### To be done
Please copy the records word for word, from the line with "Mystery Themes (190, 373)" to the line with "[Ocultar menú de navegación lateral]", including both of those lines. Leave out any pictures.

### Listed entries
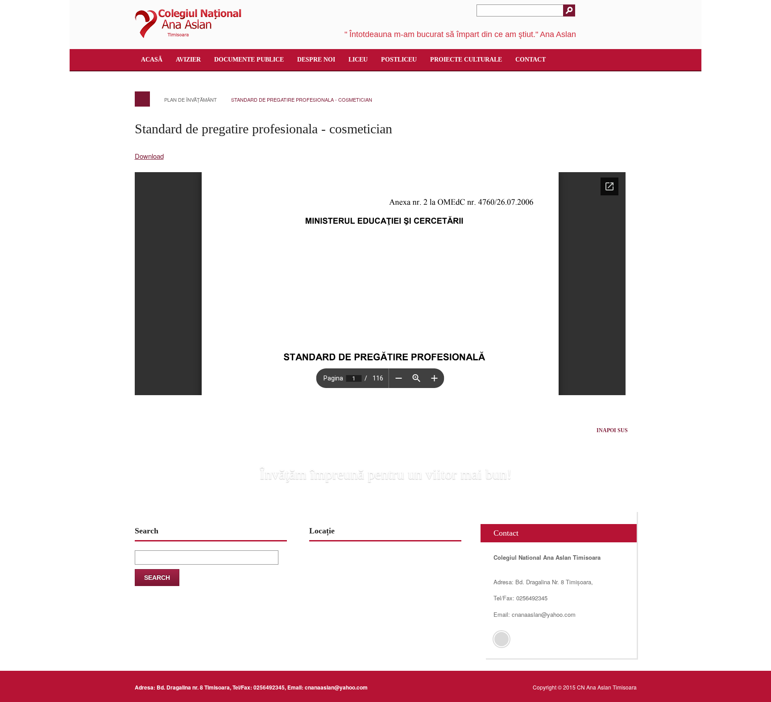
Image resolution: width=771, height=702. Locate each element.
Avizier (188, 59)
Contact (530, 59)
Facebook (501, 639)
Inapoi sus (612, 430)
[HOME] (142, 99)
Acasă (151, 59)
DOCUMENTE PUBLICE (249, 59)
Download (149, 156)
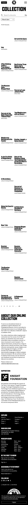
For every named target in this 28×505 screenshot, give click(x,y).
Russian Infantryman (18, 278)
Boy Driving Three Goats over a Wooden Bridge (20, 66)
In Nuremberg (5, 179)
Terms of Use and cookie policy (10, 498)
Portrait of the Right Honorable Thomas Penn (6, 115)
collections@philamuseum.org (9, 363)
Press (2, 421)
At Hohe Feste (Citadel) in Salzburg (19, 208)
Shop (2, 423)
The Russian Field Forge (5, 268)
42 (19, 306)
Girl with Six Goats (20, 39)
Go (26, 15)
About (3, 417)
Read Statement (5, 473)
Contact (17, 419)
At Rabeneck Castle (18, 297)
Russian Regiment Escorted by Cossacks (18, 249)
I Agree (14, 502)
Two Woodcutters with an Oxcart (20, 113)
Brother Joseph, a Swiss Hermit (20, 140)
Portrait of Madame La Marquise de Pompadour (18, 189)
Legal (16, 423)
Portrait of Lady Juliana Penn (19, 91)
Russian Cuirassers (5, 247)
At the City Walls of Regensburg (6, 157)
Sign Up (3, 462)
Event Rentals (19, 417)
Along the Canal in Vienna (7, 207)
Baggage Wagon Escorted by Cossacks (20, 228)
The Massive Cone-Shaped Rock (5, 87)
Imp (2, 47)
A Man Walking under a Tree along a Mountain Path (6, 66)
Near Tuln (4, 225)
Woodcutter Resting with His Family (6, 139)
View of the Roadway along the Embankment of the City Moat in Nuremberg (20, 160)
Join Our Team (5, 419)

...

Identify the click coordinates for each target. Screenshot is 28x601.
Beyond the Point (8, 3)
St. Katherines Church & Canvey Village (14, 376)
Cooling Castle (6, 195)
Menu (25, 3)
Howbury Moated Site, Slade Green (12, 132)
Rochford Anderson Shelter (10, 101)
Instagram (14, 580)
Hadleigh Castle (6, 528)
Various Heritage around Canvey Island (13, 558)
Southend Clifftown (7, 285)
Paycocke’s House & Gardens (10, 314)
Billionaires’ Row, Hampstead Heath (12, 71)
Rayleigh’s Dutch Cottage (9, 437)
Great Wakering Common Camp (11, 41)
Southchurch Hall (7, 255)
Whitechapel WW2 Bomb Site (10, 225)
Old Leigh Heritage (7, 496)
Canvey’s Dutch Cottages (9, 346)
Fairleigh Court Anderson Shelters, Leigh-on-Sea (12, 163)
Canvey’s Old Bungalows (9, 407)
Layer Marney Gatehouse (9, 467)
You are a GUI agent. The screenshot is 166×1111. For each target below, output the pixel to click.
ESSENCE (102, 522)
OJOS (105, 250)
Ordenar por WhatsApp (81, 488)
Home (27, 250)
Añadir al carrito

--

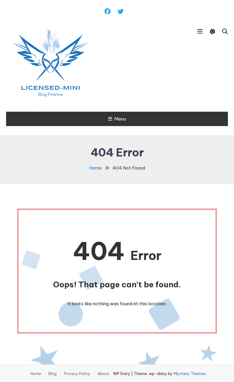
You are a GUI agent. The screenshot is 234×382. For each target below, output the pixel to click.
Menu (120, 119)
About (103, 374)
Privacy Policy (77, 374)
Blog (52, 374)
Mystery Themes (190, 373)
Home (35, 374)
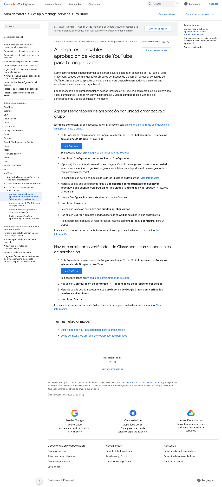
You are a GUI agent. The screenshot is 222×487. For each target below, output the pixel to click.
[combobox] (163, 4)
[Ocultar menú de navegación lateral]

### Completed exercise
Mystery Themes (190, 373)
Home (35, 374)
You are a GUI agent. The screenshot is 222×487. For each target below, output the pixel to click.
[combobox] (163, 4)
[Ocultar menú de navegación lateral]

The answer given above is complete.